Debra J. Saunders

In May, President Obama touted $17 billion in cuts he had planned for a budget of more than $3 trillion. Obama was quite proud of these cuts. Really. He told reporters that while $17 billion in cuts was considered "trivial" inside the beltway, "outside of Washington, that's still considered a lot of money."

So forgive me if I am skeptical when Obama -- who called it "painful" to squeeze one half of 1 percent from the gargantuan federal machine -- claims, as he did at Wednesday night's news conference, that two-thirds of his plan to provide universal access to health care for Americans "can be paid for by reallocating money that is simply being wasted in federal health care programs."

What shocks me is how smart people actually buy into the notion that the administration can expand health coverage and that it will not -- indeed, should not -- cost most taxpayers a dime.

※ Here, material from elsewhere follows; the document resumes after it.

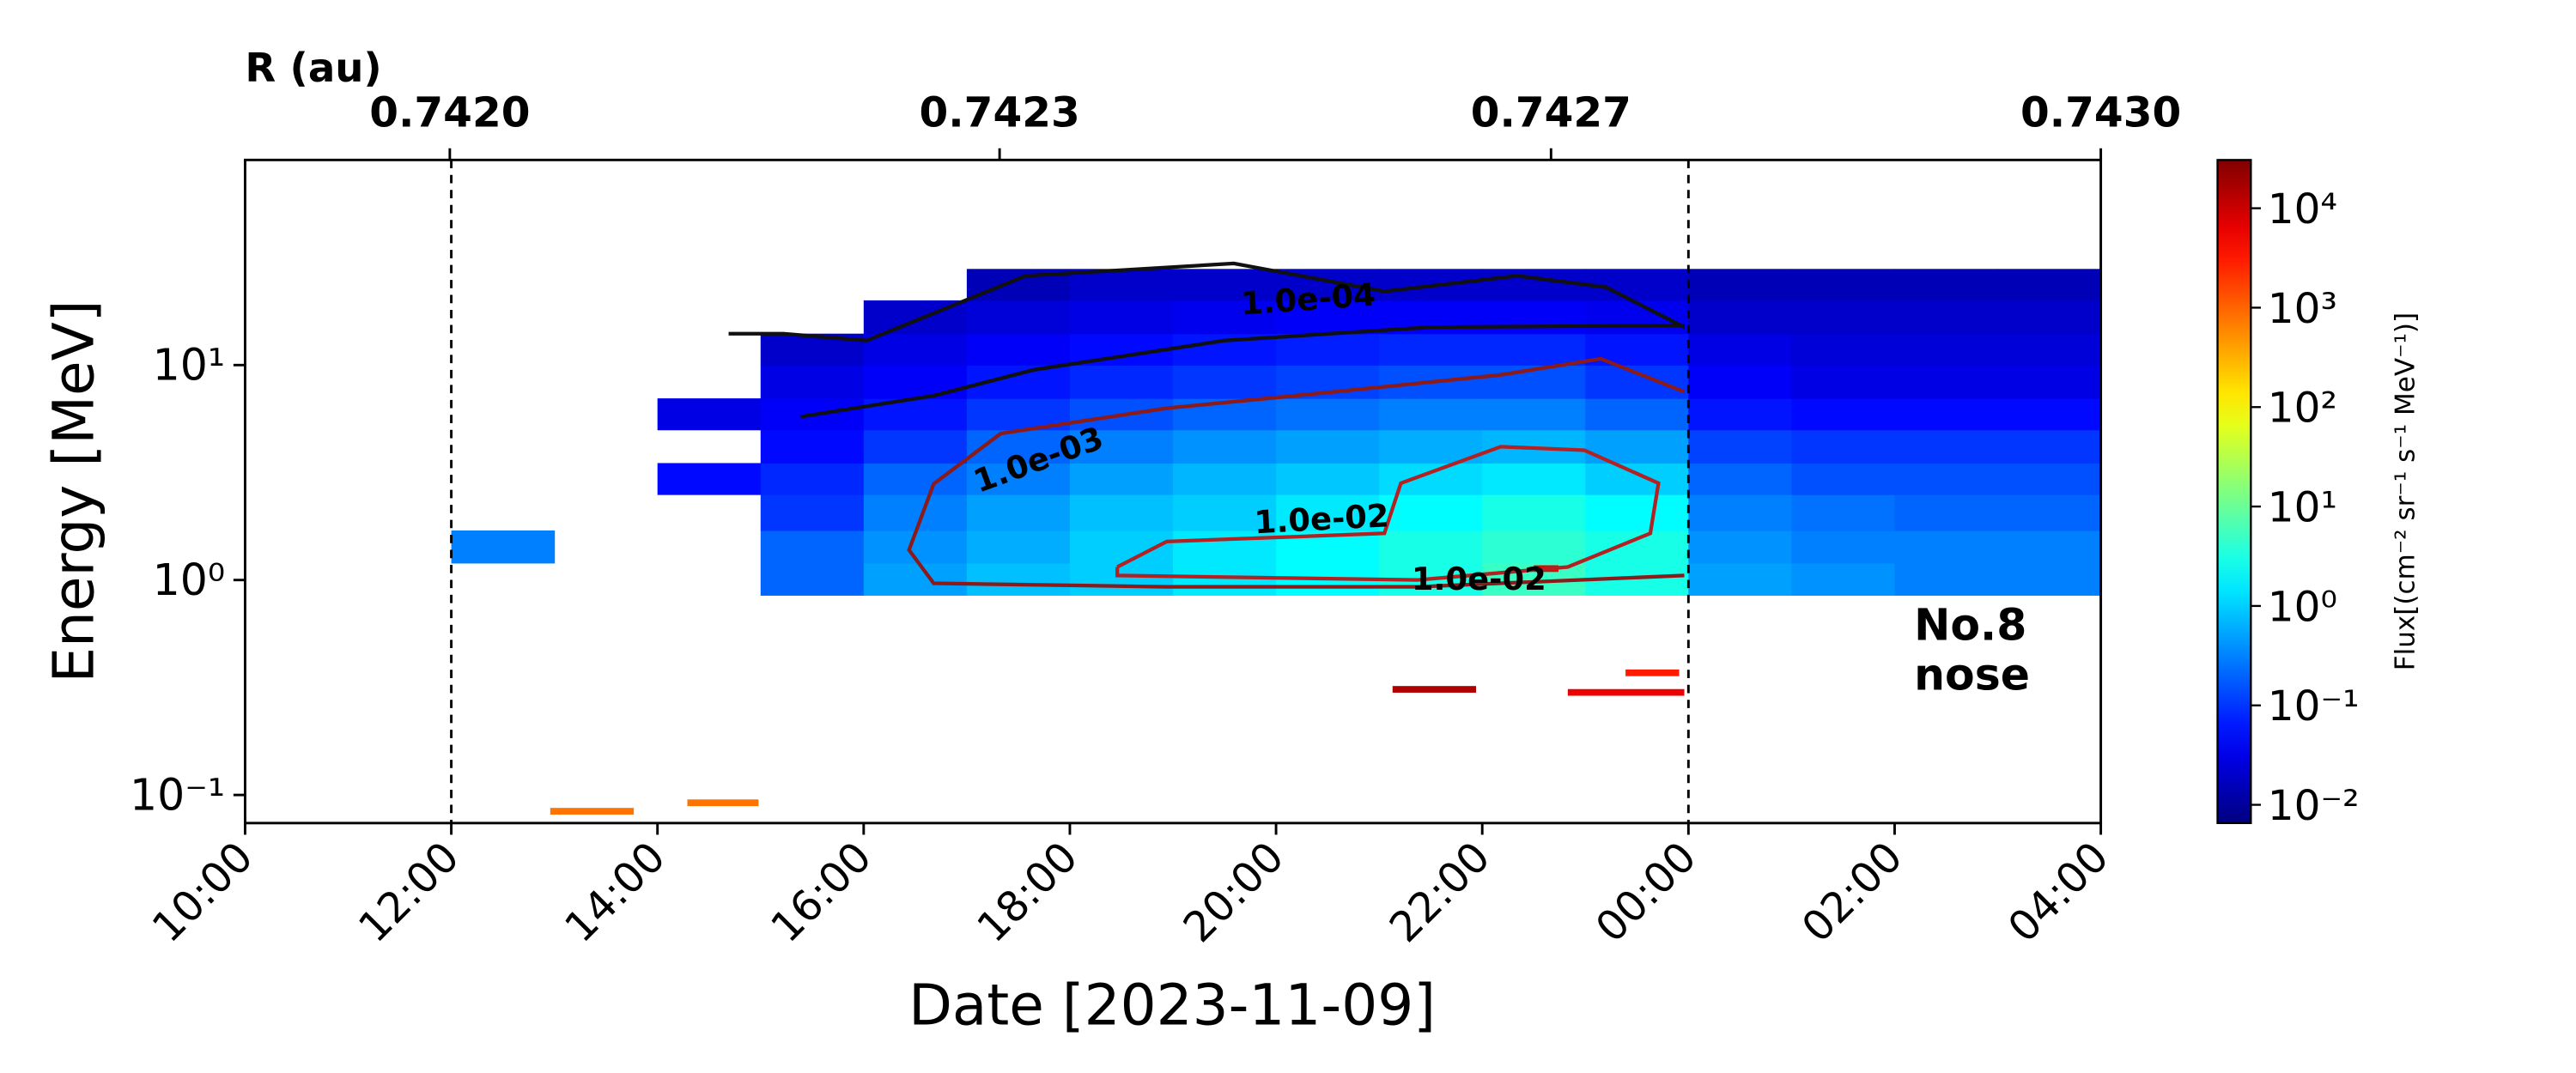 The height and width of the screenshot is (1073, 2576). Describe the element at coordinates (2302, 209) in the screenshot. I see `colorbar-tick-label: 10⁴` at that location.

As Kaiser Family Foundation President Drew Altman wrote, "Our polls show that most Americans (60 percent) think that if policymakers made the right moves they could cover the cost of health care reform without spending new money, which is not true."

Or try this from David Koitz of the nonpartisan fiscal watchdog group the Concord Coalition: "Standing alone, expanded insurance coverage means expanding access to health care and that will likely increase health spending overall. The efforts in Massachusetts mandating that its citizens have health insurance show that simply expanding the availability of insurance does not contain costs. If anything the evidence from its brief existence suggests the opposite. Over the past year, the state has had to raise taxes and fees to keep the new program afloat, and government and industry officials believe the program will not survive over the next five to ten years if major actions are not taken to slow the state's health care spending."

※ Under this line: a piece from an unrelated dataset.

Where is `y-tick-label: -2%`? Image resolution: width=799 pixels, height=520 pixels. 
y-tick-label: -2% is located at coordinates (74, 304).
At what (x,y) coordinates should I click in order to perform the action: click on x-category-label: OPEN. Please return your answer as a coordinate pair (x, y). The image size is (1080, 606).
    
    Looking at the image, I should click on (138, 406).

Feel free to re-read that quote, and you will see the wisdom in Washington taking its time to pass what Obama calls health care "reform."

Everything I've seen so far suggests that the package is too good to be true. ABC's Jake Tapper said to Obama, "understandably -- you don't talk about the sacrifices that Americans might have to make." He then asked whether the American people would have to give up anything to pay for Obama's cost-cutting plans.

Those of you with memories might recall that the 2008 Democratic primary was a nonstop repudiation of George W. Bush's failure to call for "sacrifice." Now that a Democrat is in the White House, you can forget that silly notion.